Beloved education theorist Sir Ken Robinson — whose TED talk “Do Schools Kill Creativity?” happens to be the most-viewed of all-time — believes kids are under too much pressure to test above their peers. An absence of recess could simply mark the absence of creativity in schools more generally.
“The problem with conformity in education is that people are not standardised to begin with,” Robinson writes in his latest book, “Creative Schools: The Grassroots Revolution That’s Transforming Education.”
In that regard, the future may be looking up. In December of last year, Congress passed the replacement bill to No Child Left Behind — the Every Student Succeeds Act. Contrary to NCLB, the new law gives states a lot more leeway in how much they tests their students.

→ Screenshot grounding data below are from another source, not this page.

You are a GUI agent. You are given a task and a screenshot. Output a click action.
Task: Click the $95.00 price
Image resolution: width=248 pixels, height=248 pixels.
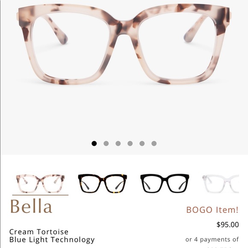[227, 224]
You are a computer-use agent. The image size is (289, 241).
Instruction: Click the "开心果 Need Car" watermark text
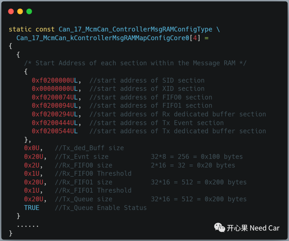click(253, 228)
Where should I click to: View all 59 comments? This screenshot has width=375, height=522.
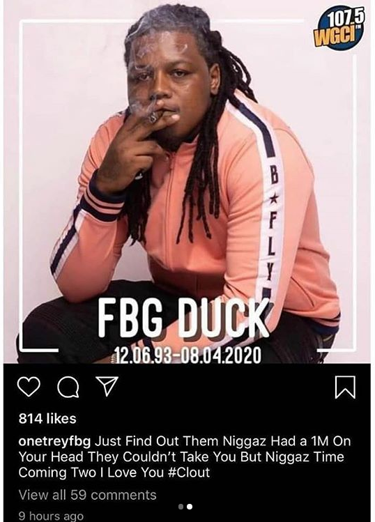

But what may be even more exciting is that the law actually requires states to measure student achievement outside formal testing, be that in how safe the school is or how engaged the classrooms are.
In many ways, these less tangible metrics are exactly what Playworks is trying to target. Instead of grades, it will be play that keeps American education relevant.
It was well-known 20 years ago (and in some places never stopped being well-known) that kids need to be kids. As the political climate around education finally begins to move away from standardised tests, that older conventional wisdom is starting to make a comeback.
This time, however, schools won’t be extending recess from 15 minutes to 30 because of some whimsical notion that kids should be kids. It will be a decision made based on extensive inquiry into the proper route for childhood development, performed by people with clipboards.
It will be play on purpose, not by accident, and millions of kids will be better off for it.